One year back similar Stress Test was conducted in US for 19 of its banks. Out of 19 US banks, ten banks failed the stress test conducted in May 2009. It was estimated that these banks would require an infusion of $75 billion to be credit worthy in case of another depression. That was stressful. But here when there is concerns of Sovereign Debt Default in European continent there are only seven banks out of 91 tested which failed. Estimated requirement of capital is just $ 4.5 billion to cater for any rude surprises by way of economic downturn. Isn't it wee bit surprising? It only points to a fact that the tests were not conducted rigourously. The rules applied to test the banks have been lenient. That's the only explanation one can offer.
Stress Test is like an X-ray. It tells us where all the banks and banking system have to be repaired in order to be strong enough to withstand an economic tsunami. In times of trouble if the banks fail, then what is left to bank upon for common citizens of a nation? But the European Union passed off this opportunity to find precautionary measures to safeguard itself against another economic downturn. If the doctor doesn't diagnose the patient correctly then how on earth can you prescribe the right medicine? Critics are already saying that the stress tests on European banks were so easy that even Lindsay Lohan would have passed it.
So what could be the reason that European Union opted for losing credibility for its banks in the eyes of global investors? The tests were intended to reassure investors and help ease pressure in bank funding. This was urgently required since Sovereign debt crisis in many European nations undermined confidence in the banking system. Has the European Union achieved that goal with a Stress Test bereft of stress? I wonder not!! US investors have already lost faith in the European Banks as is evident from investment data available from various Mutual Funds. For the last two years exposure in European Banks has been drastically reducing in portfolios of US Fund Managers. Some have reduced it by as low as 60 to 80%. On top of that, this Stress Test has evoked some very caustic remarks from US Fund Managers.

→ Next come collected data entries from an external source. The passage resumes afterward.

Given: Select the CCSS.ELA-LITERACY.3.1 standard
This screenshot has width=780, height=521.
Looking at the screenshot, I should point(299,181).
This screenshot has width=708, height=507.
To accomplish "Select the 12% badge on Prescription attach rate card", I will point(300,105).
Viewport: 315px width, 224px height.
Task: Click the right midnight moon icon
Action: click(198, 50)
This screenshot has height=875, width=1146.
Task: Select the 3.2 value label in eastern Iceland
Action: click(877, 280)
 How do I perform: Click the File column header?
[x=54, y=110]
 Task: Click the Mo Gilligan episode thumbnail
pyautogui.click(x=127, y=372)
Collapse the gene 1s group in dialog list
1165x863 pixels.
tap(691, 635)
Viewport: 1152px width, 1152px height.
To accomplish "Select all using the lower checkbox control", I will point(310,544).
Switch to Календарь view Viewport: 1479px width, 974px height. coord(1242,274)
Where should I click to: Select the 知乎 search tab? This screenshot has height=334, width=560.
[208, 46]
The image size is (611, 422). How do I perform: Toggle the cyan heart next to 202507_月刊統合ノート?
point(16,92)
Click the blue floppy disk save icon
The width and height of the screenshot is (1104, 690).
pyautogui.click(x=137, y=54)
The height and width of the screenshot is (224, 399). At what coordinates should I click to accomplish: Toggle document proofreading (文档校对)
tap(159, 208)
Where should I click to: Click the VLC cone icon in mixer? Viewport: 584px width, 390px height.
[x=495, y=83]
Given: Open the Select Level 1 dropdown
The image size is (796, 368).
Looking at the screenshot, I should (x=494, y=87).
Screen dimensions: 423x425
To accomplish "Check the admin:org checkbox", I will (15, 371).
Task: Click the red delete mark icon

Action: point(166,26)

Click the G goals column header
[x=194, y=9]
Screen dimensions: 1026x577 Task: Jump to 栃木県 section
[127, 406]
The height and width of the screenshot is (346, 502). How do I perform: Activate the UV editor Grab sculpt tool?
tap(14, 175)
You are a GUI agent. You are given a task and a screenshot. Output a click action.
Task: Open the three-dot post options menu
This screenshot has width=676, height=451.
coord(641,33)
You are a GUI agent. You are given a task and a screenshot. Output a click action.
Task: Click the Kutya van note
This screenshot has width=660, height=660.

Charles de Vaulx, a portfolio manager at International Value Advisers LLC said the stress tests would not change the firm's outlook on European Banks. "We find the European banks still under capitalized," de Vaulx said. "The lack of a test for sovereign risk means the test was too soft and not credible." After announcement of stress test results US markets shrugged off the results as a non event, and marched northwards on expectations of better corporate earnings.